> **Tarefas a realizar**
**1.** Responda, com base no texto sobre os ataques dos Estados Unidos ao Irã, às perguntas abaixo:
(a) Em quais localidades ficam as instalações nucleares iranianas que foram atacadas?
(b) Sob qual governo ocorreu a invasão do Iraque citada no texto?
(c) Quem é favorecido pela situação, segundo o texto?
**2.** Diga se cada afirmação a seguir está de acordo com o texto sobre os ataques dos Estados Unidos ao Irã. Responda sim ou não e cite o trecho do texto que decide a questão.
(a) Os ataques aéreos contra as instalações nucleares do Irã foram lançados pelos Estados Unidos.
(b) A região já estava plenamente recuperada da invasão do Iraque.
(c) A situação beneficia todas as partes envolvidas.
**3.** Escreva a continuação do texto sobre os ataques dos Estados Unidos ao Irã, começando logo após a última frase.

> **Texto do documento**
+---+

Israelense-Iraniana: Uma guerra em que não há vencedores ou vencidos.

Fonte da imagem: Reuters

Heba Ayyad*

Os Estados Unidos finalmente cederam à pressão israelense e lançaram ataques aéreos contra as principais instalações nucleares do Irã, localizadas em Isfahan, Natanz e Fordo.

As consequências de uma guerra de maior escala podem ser desastrosas tanto para o Irã quanto para o Oriente Médio. A região, que mal havia se recuperado da invasão imprudente do Iraque sob o governo de George W. Bush, pode, mais uma vez, se ver à beira do colapso. Isso favorece o primeiro-ministro israelense, Benjamin Netanyahu, mas prejudica outras partes envolvidas.

+---+

Registros para localizar itens descritos
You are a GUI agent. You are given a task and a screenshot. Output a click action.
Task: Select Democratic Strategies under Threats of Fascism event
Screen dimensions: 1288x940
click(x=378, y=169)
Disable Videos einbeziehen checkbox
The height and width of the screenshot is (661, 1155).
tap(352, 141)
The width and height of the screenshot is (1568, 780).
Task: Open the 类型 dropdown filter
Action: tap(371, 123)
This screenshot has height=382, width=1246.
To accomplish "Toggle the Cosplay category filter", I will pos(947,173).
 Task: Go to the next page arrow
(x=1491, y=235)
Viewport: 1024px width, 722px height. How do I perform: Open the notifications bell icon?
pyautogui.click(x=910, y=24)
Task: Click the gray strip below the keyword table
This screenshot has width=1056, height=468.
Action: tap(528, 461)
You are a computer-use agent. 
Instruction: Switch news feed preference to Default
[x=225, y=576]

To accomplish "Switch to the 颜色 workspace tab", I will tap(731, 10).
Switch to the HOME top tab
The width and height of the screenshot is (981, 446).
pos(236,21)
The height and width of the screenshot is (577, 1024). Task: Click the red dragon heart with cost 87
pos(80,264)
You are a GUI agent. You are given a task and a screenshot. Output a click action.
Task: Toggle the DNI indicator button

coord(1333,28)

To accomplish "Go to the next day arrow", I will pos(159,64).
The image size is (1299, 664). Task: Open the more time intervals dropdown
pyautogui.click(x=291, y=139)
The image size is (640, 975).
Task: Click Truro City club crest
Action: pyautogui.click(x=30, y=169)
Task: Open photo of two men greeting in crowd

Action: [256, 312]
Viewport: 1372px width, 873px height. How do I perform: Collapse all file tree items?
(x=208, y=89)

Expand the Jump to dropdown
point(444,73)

+---+

> **Respostas escritas**
**1.**
(a) Em Isfahan, Natanz e Fordo.
(b) Sob o governo de George W. Bush.
(c) O primeiro-ministro israelense, Benjamin Netanyahu.

**2.**
(a) Sim: "Os Estados Unidos finalmente cederam à pressão israelense e lançaram ataques aéreos contra as principais instalações nucleares do Irã"
(b) Não: "que mal havia se recuperado da invasão imprudente do Iraque"
(c) Não: "mas prejudica outras partes envolvidas."

**3.**
Netanyahu finalmente alcançou seu objetivo há muito almejado: declarou guerra ao Irã em 13 de junho de 2025, buscando atingir diversos objetivos simultaneamente. No entanto, os ataques ocorreram em um momento político crítico para ele. Sua frágil coalizão governista atravessava seu ponto mais instável, enfrentando ameaças de deserção de pelo menos dois membros. Ainda assim, pela primeira vez em meses, Netanyahu encontrou-se em uma posição politicamente fortalecida no cenário doméstico, ainda que temporariamente. A maioria dos israelenses se uniu em torno da “bandeira”, apoiando o início da guerra por seu país.

O ataque massivo e inesperado ao Irã rapidamente evoluiu para um conflito de grande escala. Os iranianos, há muito tempo cientes da possibilidade de um ataque israelense, já haviam decidido que reagiriam caso isso ocorresse — e foi exatamente o que fizeram. Pouco mais de uma semana após o início dos confrontos, a escalada de ataques e contra-ataques consolidou-se em uma guerra sem perspectiva de resolução.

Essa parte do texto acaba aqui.